On retrouve, non sans une certaine excitation, l’orchestre et le projet du contrebassiste Nick Dunston. Un an après son anti-opéra Colla Voce qui réunissait un orchestre nourri aux improvisations et à la grammaire de la musique écrite contemporaine, avec Sofia Jernberg et Cansu Tanrıkulu aux voix, voici Colla Voce Praylewd, une revisite en profondeur des intentions de l’artiste et un élargissement de l’univers de l’œuvre, en plus d’un jeu de mot particulièrement retors [1]. En deux morceaux égaux, deux faces d’un vinyle, Nick Dunston énonce l’argument de Colla Voce : des voix répétées, bouclées, qui se répètent comme une transe au milieu d’une électronique fiévreuse et inquiétante. Des choix radicaux qui portent l’œuvre plus loin.

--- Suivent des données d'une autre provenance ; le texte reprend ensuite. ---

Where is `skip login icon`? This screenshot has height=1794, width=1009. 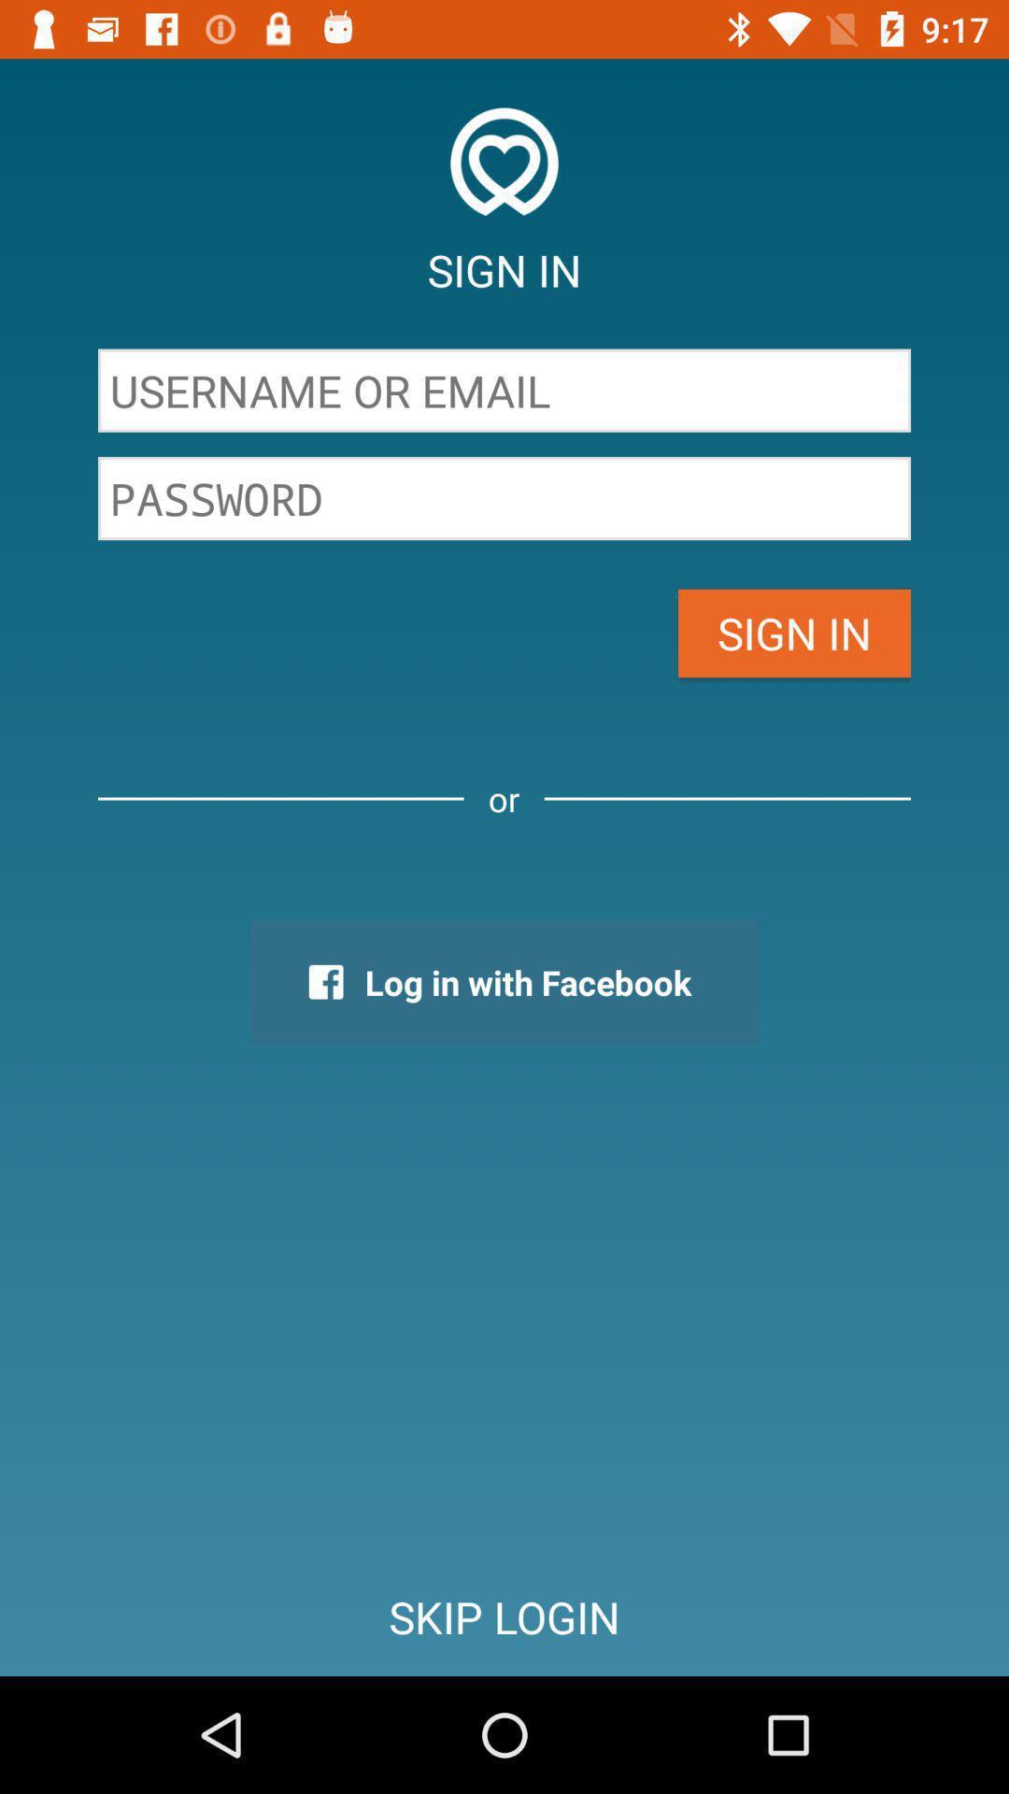 skip login icon is located at coordinates (504, 1616).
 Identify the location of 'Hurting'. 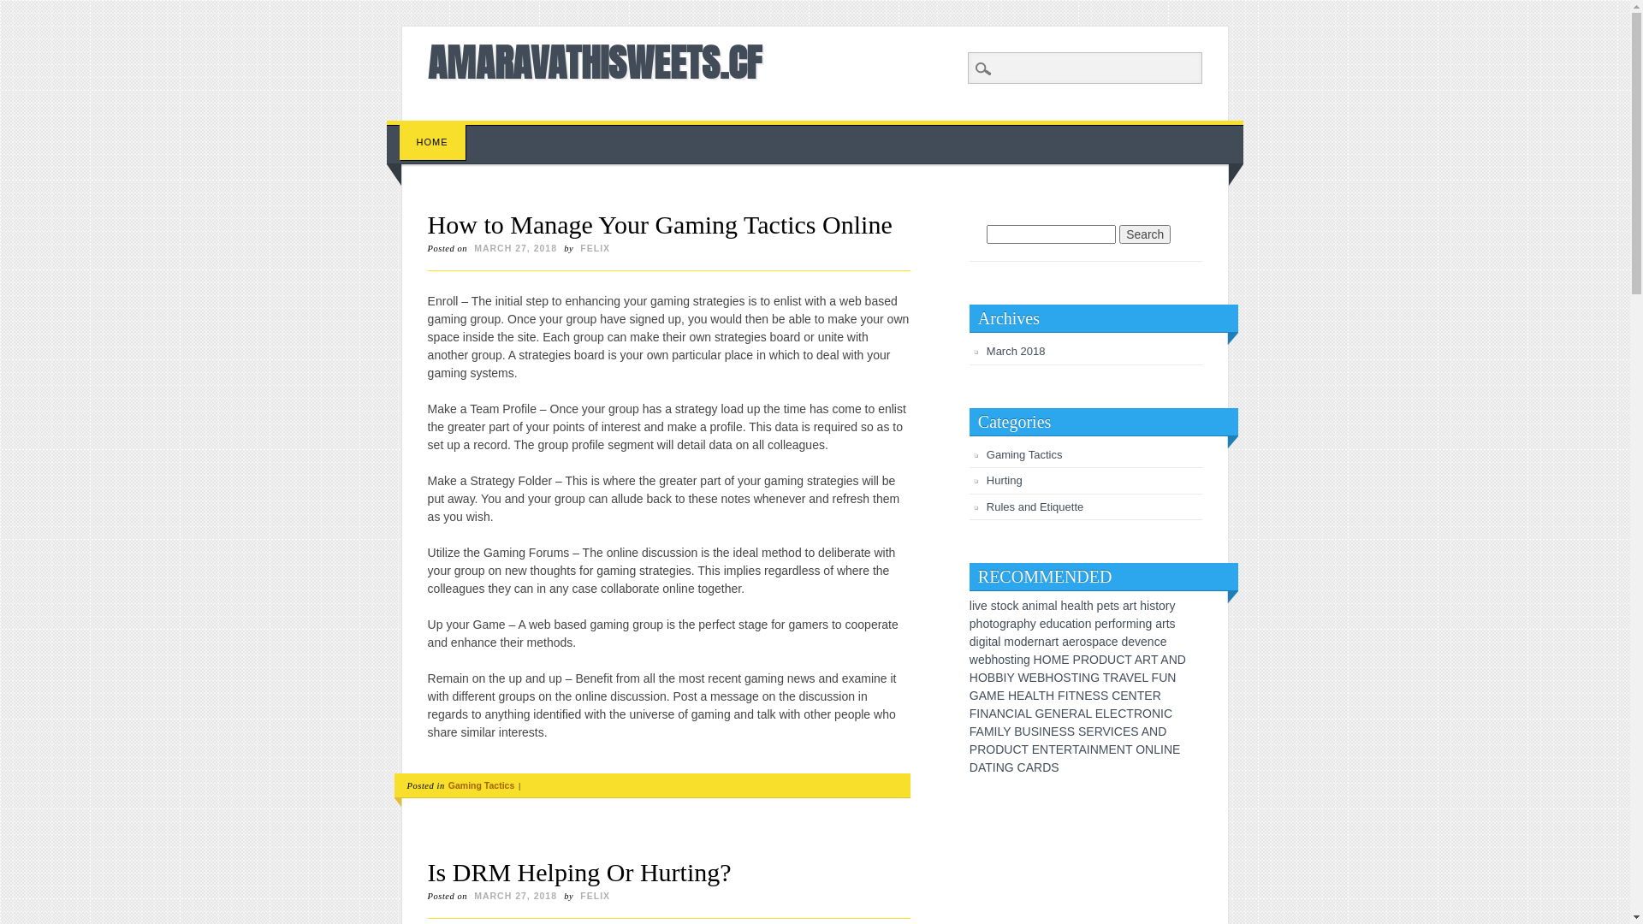
(986, 480).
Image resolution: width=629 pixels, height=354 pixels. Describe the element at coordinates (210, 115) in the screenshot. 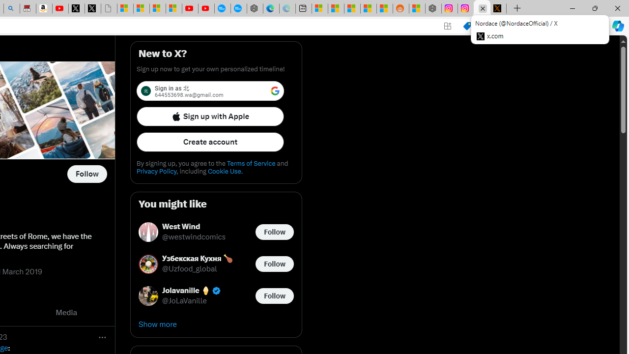

I see `'Sign up with Apple'` at that location.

La musique de Nick Dunston est d’abord une atmosphère. Épaisse et étouffante comme un ciel acide et angoissant. Un ciel de lacrymos dans lequel Dunston se replonge pour aller y chercher de nouvelles sensations, pour nous faire revivre des émotions inédites dans son disque précédent. Lorsque Jernberg s’empare d’une onomatopée féline répétée à l’envi et soulignée par la contrebasse, ou lorsque l’électronique rappelle que Dunston et Tanrıkulu avaient déjà joué de leur goût pour les atmosphères psychotropes sur Skultura, on est dans une forme bien différente d’intimité ; l’orchestre nous montre les coutures, l’envers d’un work in progress délimitant les territoires de l’improvisation qui donneront le produit fini - et infini - de Colla Voce.
Le choix du nom des deux morceaux n’est d’ailleurs pas anodin, puisqu’il est entendu que dans l’univers créé par Dunston, rien ne l’est. La musique répétitive qui construit « Ouroboros » dans le cliquetis des archets est une autre forme de transe. « Phoenix » est une renaissance, « Ouroboros » une infinitude. Deux façons d’envisager le cycle et de créer une atmosphère où Colla Voce pourra s’épanouir en toute liberté. Un prélude complémentaire et vite indispensable à la perspective de cet anti-opéra.